L’obésité : une maladie sociale !
Auteurs :
- LALAU Jean-Daniel (Pr – Médecin nutritionniste)
L’obésité : une maladie sociale !
Les chercheurs de l’Unité de surveillance et d’épidémiologie nutritionnelle (Institut de veille sanitaire – Université Paris 13), de l’Équipe de recherche en épidémiologie nutritionnelle (Centre d’épidémiologie et biostatistique Sorbonne Paris Cité), de l’Observatoire régional de santé Île-de-France et de l’Institut national de prévention et d’éducation pour la santé (Inpes) ont présenté en 2014 des données inédites, issues de l’étude Abena (Alimentation et état nutritionnel des bénéficiaires de l’aide alimentaire)(1).
De la méthode…
Cette étude a porté sur la situation des femmes ayant recours à l’aide alimentaire dans six territoires urbains français en 2011-2012 (Paris, Marseille, Grand-Dijon, Seine-Saint-Denis, Val-de-Marne et Hauts-de-Seine).
Elle interroge chez ces personnes en grande fragilité sociale la santé à 3 niveaux : les facteurs associés à l’obésité, notamment l’insécurité alimentaire ; l’état bucco-dentaire, à la fois marqueur et déterminant de santé nutritionnelle ; et enfin, le sommeil.
Les personnes ont été tirées au sort selon un plan de sondage stratifié à deux degrés : des structures de distribution d’aide alimentaire ont été tirées au sort en attribuant à chacune d’elles une probabilité d’inclusion proportionnelle à sa capacité de distribution ; les usagers enquêtés ont ensuite été tirés au sort de façon aléatoire au sein de chaque structure sélectionnée.
… aux résultats
Des résultats bruts, brutaux même : dans la population étudiée, la prévalence de l’obésité est non seulement bien plus élevée par rapport à la population générale : 35% contre 17%, mais elle s’aggrave au fil du temps : 35% contre 29% en 2004 dans cette même population.
Le risque d’obésité est apparu associé aux éléments suivants : le niveau scolaire, l’absence de couverture complémentaire, le type de logement, la situation familiale, et le lieu de résidence (chez ces femmes qui ont plus souvent des enfants à charge et qui les élèvent plus souvent seules comparativement à celles qui ne sont pas obèses).
Commentaires
Pour être honnête, ce type de résultat est malheureusement attendu. Encore plus intéressant, à mon point de vue, est l’émergence d’un nouveau concept : celui « d’insécurité alimentaire », ressenti du point de vue des personnes interrogées. Une telle approche prend en compte des dimensions jusqu’alors mal explorées méconnues de l’alimentation, lesquelles déterminent pourtant les arbitrages entre les dépenses liées à l’alimentation et les autres dépenses, et les dépenses alimentaires priorisées au sein de la famille (avec une priorité pour les enfants, au détriment de l’équilibre nutritionnel de la mère).

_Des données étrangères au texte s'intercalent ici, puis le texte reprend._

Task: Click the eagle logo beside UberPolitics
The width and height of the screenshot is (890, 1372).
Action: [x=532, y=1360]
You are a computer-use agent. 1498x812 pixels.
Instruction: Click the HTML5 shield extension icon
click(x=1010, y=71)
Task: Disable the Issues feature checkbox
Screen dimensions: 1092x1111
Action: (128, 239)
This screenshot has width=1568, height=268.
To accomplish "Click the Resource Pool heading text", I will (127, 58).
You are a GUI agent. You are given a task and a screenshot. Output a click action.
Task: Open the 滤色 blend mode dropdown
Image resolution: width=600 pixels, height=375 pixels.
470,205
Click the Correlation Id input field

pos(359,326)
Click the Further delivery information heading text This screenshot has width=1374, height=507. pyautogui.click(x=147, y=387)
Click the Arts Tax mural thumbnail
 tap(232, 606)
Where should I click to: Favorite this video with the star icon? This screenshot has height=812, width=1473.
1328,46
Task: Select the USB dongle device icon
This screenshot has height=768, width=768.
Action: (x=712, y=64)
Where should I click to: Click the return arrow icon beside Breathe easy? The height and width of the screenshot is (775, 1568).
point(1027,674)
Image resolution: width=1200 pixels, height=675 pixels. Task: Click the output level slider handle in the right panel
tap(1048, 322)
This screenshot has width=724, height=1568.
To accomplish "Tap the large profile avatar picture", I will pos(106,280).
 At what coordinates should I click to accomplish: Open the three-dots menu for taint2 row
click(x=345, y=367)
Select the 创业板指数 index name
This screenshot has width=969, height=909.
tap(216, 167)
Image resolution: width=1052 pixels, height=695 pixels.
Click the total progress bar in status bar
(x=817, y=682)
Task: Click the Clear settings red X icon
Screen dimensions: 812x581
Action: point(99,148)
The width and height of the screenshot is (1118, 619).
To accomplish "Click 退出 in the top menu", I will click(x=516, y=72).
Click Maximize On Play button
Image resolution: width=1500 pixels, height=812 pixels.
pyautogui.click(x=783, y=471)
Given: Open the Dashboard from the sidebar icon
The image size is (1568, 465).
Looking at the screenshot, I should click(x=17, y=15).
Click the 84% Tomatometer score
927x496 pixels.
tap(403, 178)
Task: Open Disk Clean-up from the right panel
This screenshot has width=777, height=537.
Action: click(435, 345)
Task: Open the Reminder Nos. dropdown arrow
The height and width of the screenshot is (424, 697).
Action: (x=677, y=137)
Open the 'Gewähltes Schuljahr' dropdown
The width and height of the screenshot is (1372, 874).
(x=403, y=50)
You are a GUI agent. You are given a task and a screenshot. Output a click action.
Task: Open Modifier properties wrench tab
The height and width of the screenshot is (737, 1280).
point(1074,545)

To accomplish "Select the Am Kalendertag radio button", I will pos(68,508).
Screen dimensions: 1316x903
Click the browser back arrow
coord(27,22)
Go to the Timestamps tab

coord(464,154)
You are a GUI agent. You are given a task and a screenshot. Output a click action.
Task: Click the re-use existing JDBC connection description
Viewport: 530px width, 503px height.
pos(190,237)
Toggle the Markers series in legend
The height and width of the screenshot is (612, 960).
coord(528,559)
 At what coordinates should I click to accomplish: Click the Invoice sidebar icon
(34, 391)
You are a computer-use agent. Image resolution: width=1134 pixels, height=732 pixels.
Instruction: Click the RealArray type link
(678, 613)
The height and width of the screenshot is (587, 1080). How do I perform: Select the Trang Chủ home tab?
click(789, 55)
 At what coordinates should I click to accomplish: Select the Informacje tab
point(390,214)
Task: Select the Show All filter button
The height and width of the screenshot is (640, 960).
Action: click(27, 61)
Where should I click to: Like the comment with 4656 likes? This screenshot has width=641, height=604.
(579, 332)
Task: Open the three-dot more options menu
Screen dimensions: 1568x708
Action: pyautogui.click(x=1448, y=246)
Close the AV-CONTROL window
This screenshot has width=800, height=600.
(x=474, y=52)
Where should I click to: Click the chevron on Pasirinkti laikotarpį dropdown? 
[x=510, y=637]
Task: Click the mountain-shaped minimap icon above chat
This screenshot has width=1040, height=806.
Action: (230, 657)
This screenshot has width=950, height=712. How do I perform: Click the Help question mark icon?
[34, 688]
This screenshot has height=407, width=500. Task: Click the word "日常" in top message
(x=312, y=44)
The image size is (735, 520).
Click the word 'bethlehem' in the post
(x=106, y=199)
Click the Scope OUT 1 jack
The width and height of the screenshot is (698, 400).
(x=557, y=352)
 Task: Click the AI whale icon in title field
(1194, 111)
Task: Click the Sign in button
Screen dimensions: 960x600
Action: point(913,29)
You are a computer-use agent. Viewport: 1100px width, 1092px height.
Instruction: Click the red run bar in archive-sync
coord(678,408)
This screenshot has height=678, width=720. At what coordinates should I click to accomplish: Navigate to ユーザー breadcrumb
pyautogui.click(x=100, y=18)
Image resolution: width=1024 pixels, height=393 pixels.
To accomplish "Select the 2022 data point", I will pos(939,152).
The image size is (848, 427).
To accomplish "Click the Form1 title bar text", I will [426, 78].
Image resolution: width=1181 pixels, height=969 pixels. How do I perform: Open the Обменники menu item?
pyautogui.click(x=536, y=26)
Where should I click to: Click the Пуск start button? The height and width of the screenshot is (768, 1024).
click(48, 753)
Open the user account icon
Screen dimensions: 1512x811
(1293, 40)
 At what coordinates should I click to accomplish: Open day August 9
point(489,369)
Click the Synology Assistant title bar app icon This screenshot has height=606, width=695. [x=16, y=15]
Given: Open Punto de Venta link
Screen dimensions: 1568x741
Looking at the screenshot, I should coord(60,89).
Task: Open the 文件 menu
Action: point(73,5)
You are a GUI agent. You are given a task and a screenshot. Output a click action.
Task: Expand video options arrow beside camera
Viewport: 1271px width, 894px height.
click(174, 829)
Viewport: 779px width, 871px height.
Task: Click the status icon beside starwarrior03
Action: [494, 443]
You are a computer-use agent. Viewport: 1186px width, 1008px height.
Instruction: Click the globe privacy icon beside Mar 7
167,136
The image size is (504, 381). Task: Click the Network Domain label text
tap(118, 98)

Il a ainsi été noté un sentiment d’insécurité alimentaire importante chez plus de 40% des femmes interrogées.
Au-delà donc des nutriments, des calories, et du déséquilibre de la balance énergétique, au-delà des conduites alimentaires ; les déterminants sociaux des décisions sont plus que jamais à prendre en considération comme des facteurs de risque majeurs d’obésité, dans une population précisément à haut risque.
Pour prévenir tout effet de « double peine », il convient maintenant d’être facilitateur le plus possible de l’accès aux soins à ces personnes particulièrement exposées aux affections chroniques consécutives à l’obésité (le diabète, les maladies cardiovasculaires, etc.).
Ceci donc sur un plan purement médical ; mais la véritable prévention doit s’exercer à un autre niveau : sur les parcours de vie, afin de construire de nouveaux modèles de prévention axés sur la réduction des gradients sociaux.
Il devient paradoxal aujourd’hui de dire que l’obésité est une « maladie de l’abondance » !
(1) Bulletin épidémiologique hebdomadaire, Institut de veille sanitaire, n° 19-19, 17 juin 2014.